Preferred mountaineering footwear is either heavy-duty, stiff-soled boots made of leather or synthetic material, or lightweight plastic boots that are completely waterproof. Mountaineers wear fiberglass or high-strength plastic helmets to protect their heads from falling pieces of rock or ice, as well as from head injuries if they fall themselves.
Mountain climbers use many different tools. The most basic of these are climbing harnesses, climbing ropes, ice axes, and crampons. Climbers also use a variety of types of hardware to anchor themselves to the mountainside.

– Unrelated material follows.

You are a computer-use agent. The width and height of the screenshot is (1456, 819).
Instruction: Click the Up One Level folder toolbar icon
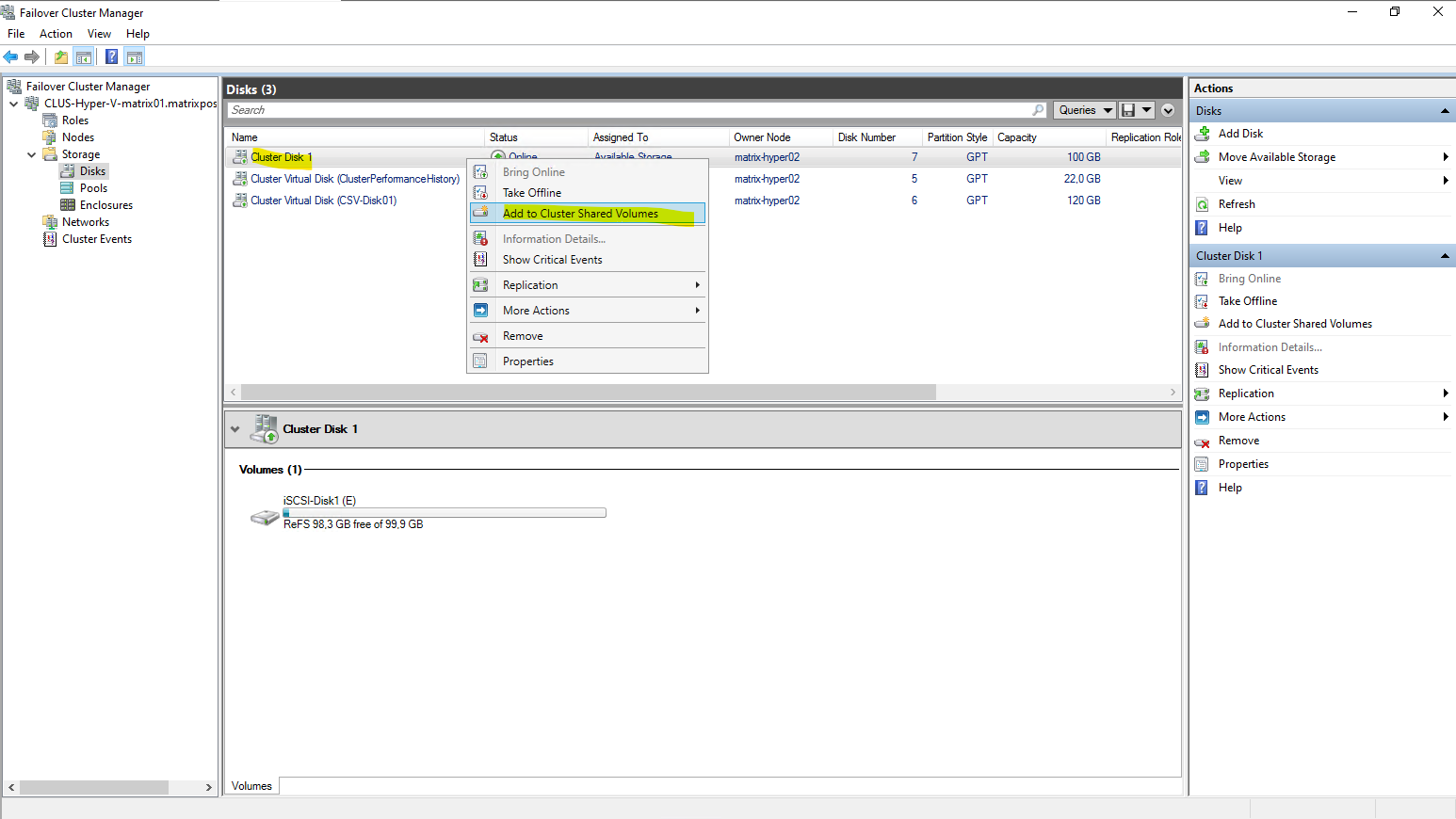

A climbing harness is an adjustable set of straps that buckle around the waist and thighs of a climber. Most harnesses also come with special, easy-to-reach loops for attaching hardware and other climbing tools. The harness serves as an anchor for one end of the climbing rope. In the event of a fall, the anchors set in the mountainside halt the fall, and the harness holds the climber tight but does not restrict movement or breathing.
Climbing ropes are specially made lines of a high-strength nylon called Perlon. Ropes that measure 50 m (164 ft) in length and 10.5 mm (2/5 in) in diameter are standard for rock climbing. Ropes 60 m (197 ft) in length and 9 mm (1/3 in) in diameter are preferred for alpine and ice climbing; these ropes are usually waterproof, or everdry, so that they will not freeze and become stiff in cold or wet conditions.
Ice axes have either a metal or fiberglass shaft. One end of the shaft is a pointed metal spike. The other end is topped with a head that has a metal pick with serrated teeth on one side, and a straight, flat, metal blade called an adze on the other. Ice axes have many uses. One of the most common is to help the climber stay balanced on steep slopes. The climber swings the axe with a short, quick movement to lodge the pick in snow or ice, creating a secure anchor. If a climber should slip and begin sliding down a snowfield, a self-arrest can be performed by turning face down on the snow and burying the pick in the snow surface. The climber’s weight over the pick and firm grip on the ice axe usually stop any downward movement. Mountaineers also use the axe to chop steps in snow or ice. Longer axes are used as walking sticks and for probing crevasses during glacier travel.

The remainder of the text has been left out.